• **Written task**: Render the lines from the start through the line containing "(x=47, y=265)", inclusive, as a JSON list of strings with one string per line and blank lines omitted. Leave the pictures out of the output.

• **Items**:
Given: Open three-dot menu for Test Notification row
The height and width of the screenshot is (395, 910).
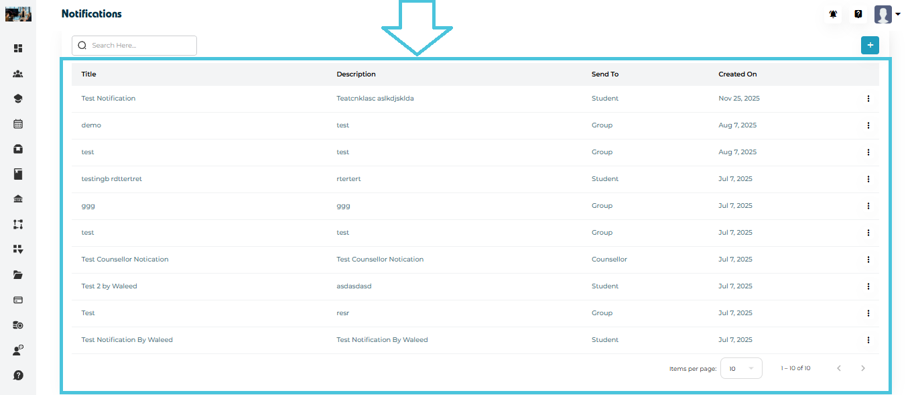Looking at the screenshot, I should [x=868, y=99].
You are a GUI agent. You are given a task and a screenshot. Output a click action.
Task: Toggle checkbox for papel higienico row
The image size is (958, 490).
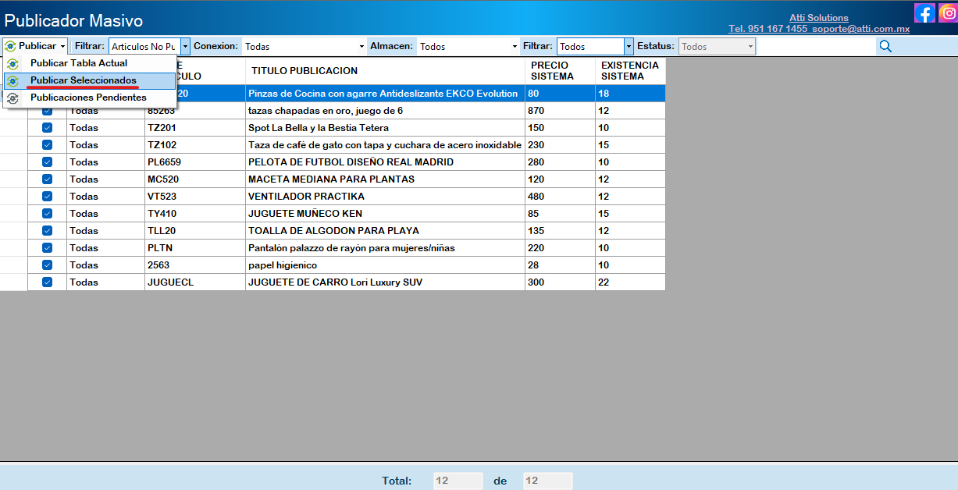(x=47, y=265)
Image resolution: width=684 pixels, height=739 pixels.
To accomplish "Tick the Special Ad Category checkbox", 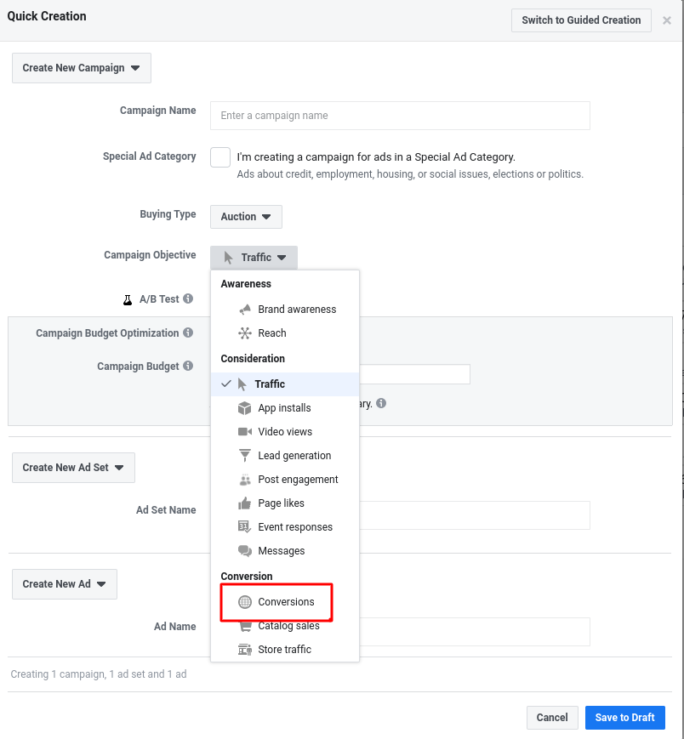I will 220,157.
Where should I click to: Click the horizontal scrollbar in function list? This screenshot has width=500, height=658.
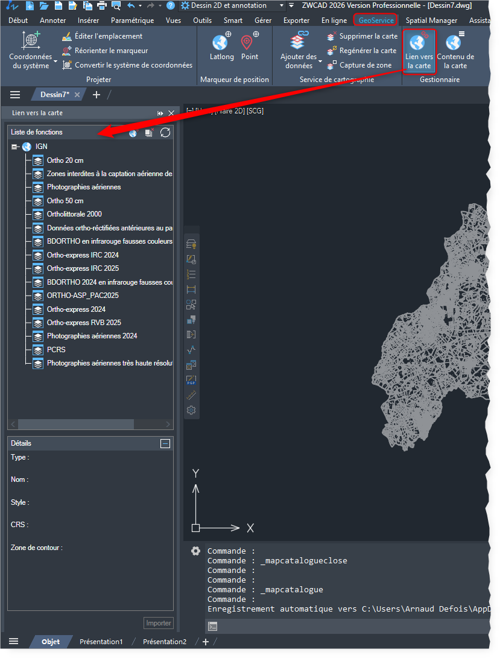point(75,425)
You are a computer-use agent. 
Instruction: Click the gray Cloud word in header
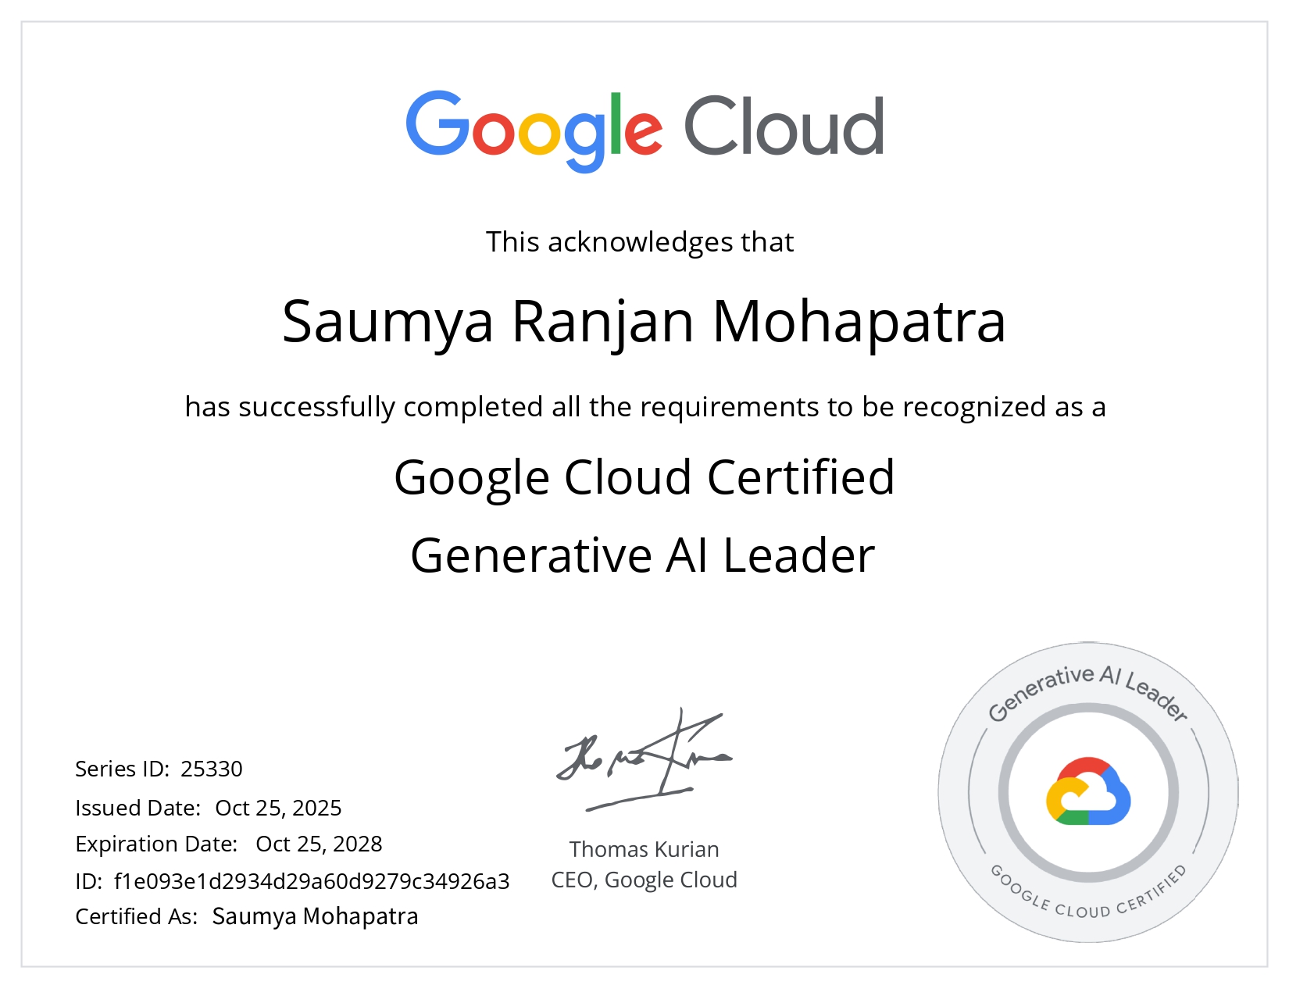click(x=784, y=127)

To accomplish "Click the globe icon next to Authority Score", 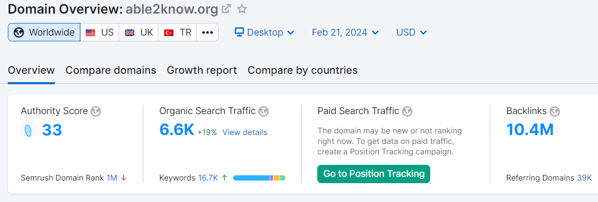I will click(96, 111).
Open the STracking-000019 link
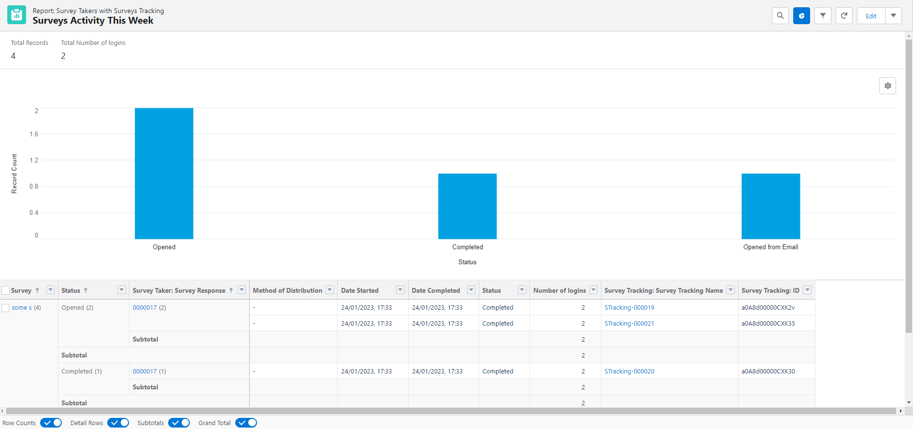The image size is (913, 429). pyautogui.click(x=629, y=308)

• **In response**:
[
  "Given: Open three-dot menu for Test Notification row",
  "The height and width of the screenshot is (395, 910).",
  "Looking at the screenshot, I should [x=868, y=99].",
  "You are a GUI agent. You are given a task and a screenshot. Output a click action.",
  "Task: Toggle checkbox for papel higienico row",
  "The image size is (958, 490).",
  "(x=47, y=265)"
]